GILBERTE, quittant le bras de Jean

Ma tante ?

MADAME DE RONCHARD

Le café, mon enfant !

GILBERTE, s’approchant de la table

J’y vais, ma tante.

MADAME DE RONCHARD

Prends garde à ta robe !

LÉON, accourant

Mais non, mais non, ce n’est pas ma sœur qui sert le café aujourd’hui. Le jour de son mariage ! C’est moi qui m’en charge. (A Mme de Ronchard.) Vous savez que je peux tout faire, ma tante, en ma qualité d’avocat.

MADAME DE RONCHARD

Oh ! je connais tes mérites, Léon, et je les apprécie...

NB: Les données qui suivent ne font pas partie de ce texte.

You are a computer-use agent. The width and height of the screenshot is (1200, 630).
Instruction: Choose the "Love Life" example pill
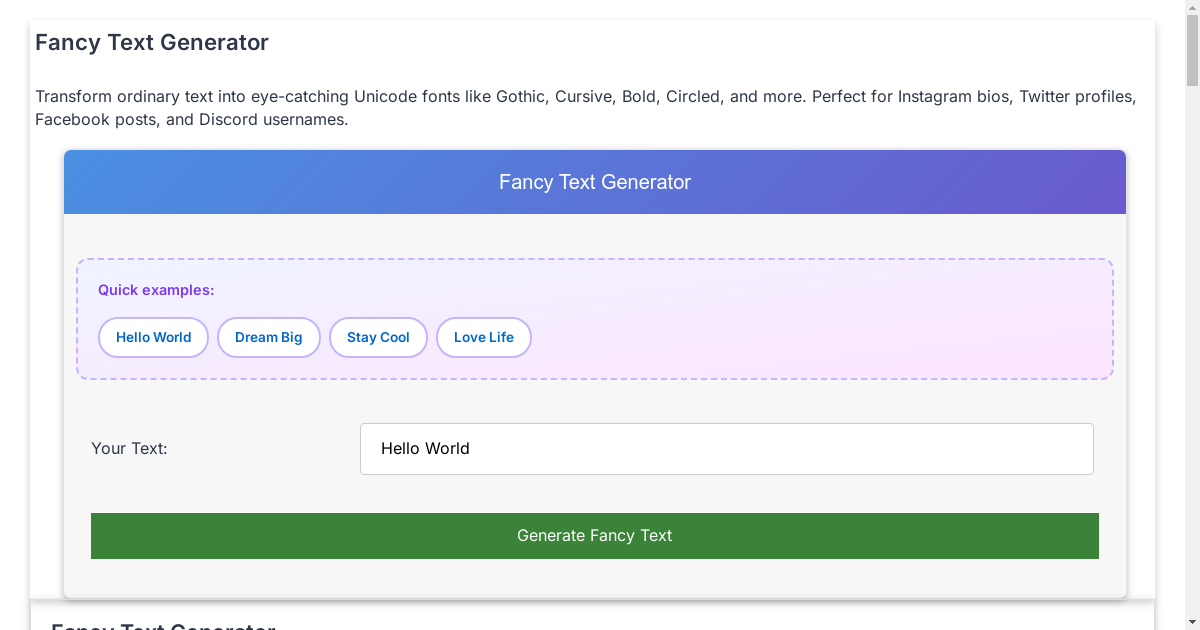pos(483,337)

LÉON, riant, en lui présentant une tasse

Trop bonne.

MADAME DE RONCHARD, après avoir pris la tasse, sèche

... pour ce qu’ils valent !

LÉON, à lui-même, retournant à la table

V’lan ! le petit coup de patte... Ça ne manque jamais. (Offrant une autre tasse à Martinel.) Trois morceaux, n’est-ce pas, Monsieur Martinel, et un peu de fine champagne ? Je sais vos goûts. Nous vous soignerons bien, allez !

MARTINEL

Merci, mon ami.

LÉON, à son père

Tu en prends, père ?

PETITPRÉ

Oui, mon fils.

LÉON, aux jeunes mariés qui se sont assis à gauche et causent à voix basse

Et vous les jeunes époux ?

Les jeunes gens absorbés ne répondent pas.

La cause est entendue !

Il replace la tasse sur la table.

PETITPRÉ, à Martinel

Vous ne fumez pas, je crois ?

MARTINEL

Jamais, merci.

MADAME DE RONCHARD

Ça m’étonne. Mon frère et Léon ne s’en passeraient pour rien au monde, même un jour comme celui-ci... Quelle horreur que le cigare !

PETITPRÉ

Une bonne horreur, Clarisse.

LÉON, allant à sa tante

Presque toutes les horreurs sont bonnes, ma tante ; j’en connais d’exquises.

MADAME DE RONCHARD

Polisson !

PETITPRÉ, prenant le bras de son fils

Viens fumer dans le billard, puisque ta tante n’aime pas ça !

LÉON, à non père

Le jour où elle aimera quelque chose en dehors de ses caniches !...

PETITPRÉ

Allons, tais-toi.

Ils sortent l’un et l’autre par le fond.

MARTINEL, à Mme de Ronchard

Voilà les mariages comme je les aime et comme on n’en fait pas souvent ici, dans votre Paris. Après le lunch, offert en sortant de l’église, tous les invités s’en vont, même les demoiselles d’honneur et les garçons d’honneur. On reste en famille, puis on dîne avec quelques parents. Partie de billard ou partie de cartes, comme tous les jours ; flirt entre les mariés...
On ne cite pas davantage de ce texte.